Look, I don’t think I’m all that excited about dancing to careful 3 minute transcriptions of recorded big bands. I like a little more chaos with my historical recreation. I’ve been listening to some live and radio recordings from the 30s and 40s, and some modern stuff like this video from the Kansas City soundtrack, and I like it when they go off-script. There’s a really great sax battle in one of the Kansas City songs, and it’s entirely not-historically-accurate, but it is entirely awesome.
What exactly are my issues?
I think it’s a bad idea to train dancers to dance to 3 minute songs.
Recordings of bands are amazing and important.
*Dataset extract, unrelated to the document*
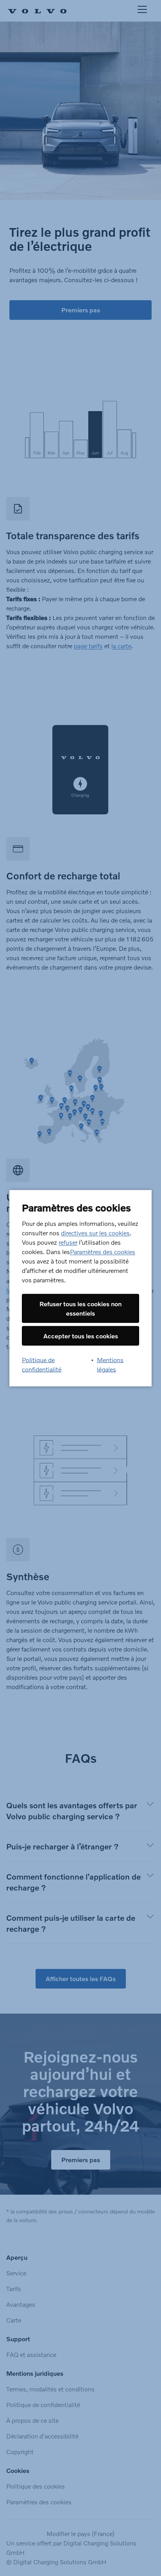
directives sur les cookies (95, 1232)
But if we just reproduce those recordings exactly, we’re missing the point of jazz: improvisation, innovation, and taking risks within a shared structure.
We need to encourage song writers and arrangers to develop new music, to keep those skills alive and to foster the recording of modern jazz bands.
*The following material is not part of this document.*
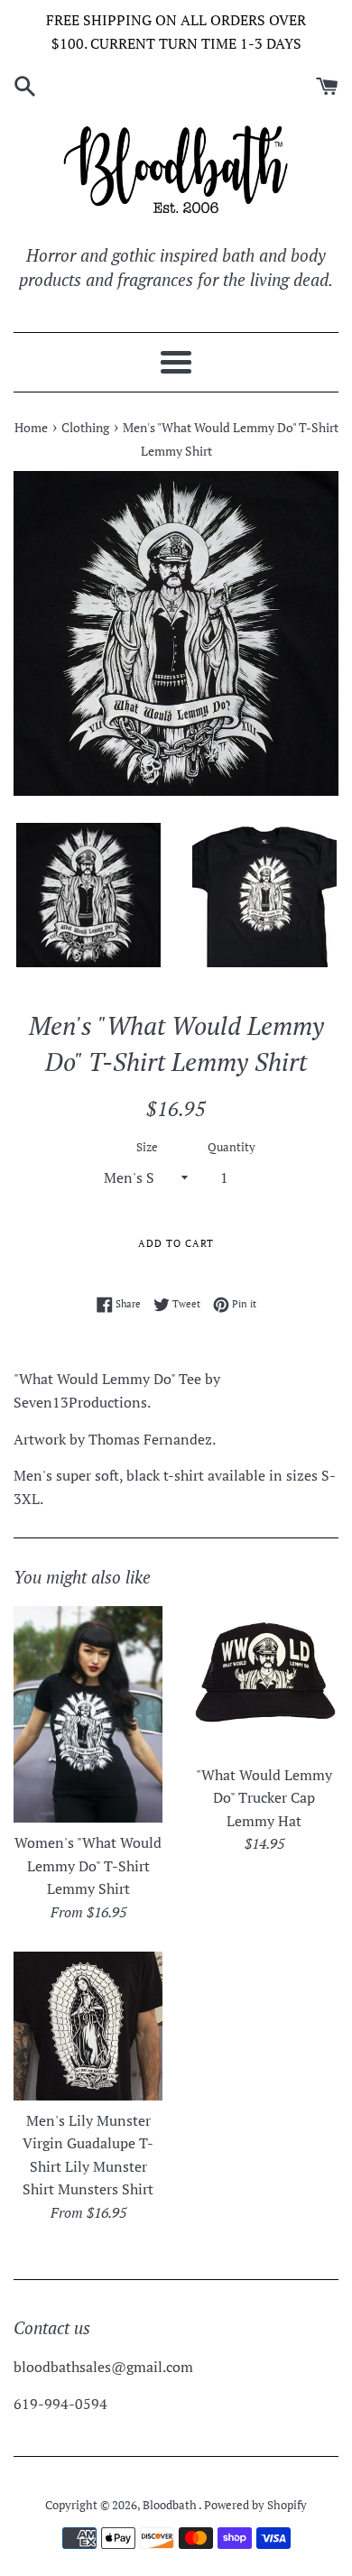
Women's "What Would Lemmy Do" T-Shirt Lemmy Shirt (88, 1865)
I LOVE seeing a good band leader managing a band, getting a musician to solo at just the right time, because that musician is on fire, responding to the crowd, working the vibe in the room up and down. Listening to the audience, bantering with them.
As I write this, I’m thinking about Adrian Cunningham, who’s currently one of my favourite band leaders. He gets fantastic performances out of musicians I might see every week at home. But the show is fresh and exciting because he’s innovating and improvising with the whole band and whole song, even while the soloists or individual musicians are improvising within that bigger shape. I know that these guys need decent transcripts to work with old songs. And I know a big band needs a big stack of charts, and that they rely lesson improvisation and more on the careful choreography of musicians and parts. But, to be honest, big bands aren’t the bands I book or see as often as small bands. Simply because lots of musicians = lots of individual pay packets = a big hire fee for the band.
I danced to a very nice and very faithful version of Lavender Coffin by Gordon Webster’s band at Snowball, and while I had a bunch of fun, I was actually left thinking, ‘Gee, I hear this song all the time. I’d like to hear something new.’ It’s a decent song, but it’s not amazing. And it gets DJed all the time. It’s very safe. What makes the recording good is the band’s performance on the recording.
I understand what Webster’s doing with his band: this is pop music, and playing favourites to make a party. His songs are quite formulaic, and have a very clear, almost identical structure. They’re great. They’re exciting. But they’re entirely predictable. This is great if you’re dancing a set sequence of steps, or want everything in your dance to be safe and predictable.
But I dance to live music because I like to be surprised. I want something new and interesting. Sometimes that new stuff is going to suck balls. But sometimes it’s going to be wonderful.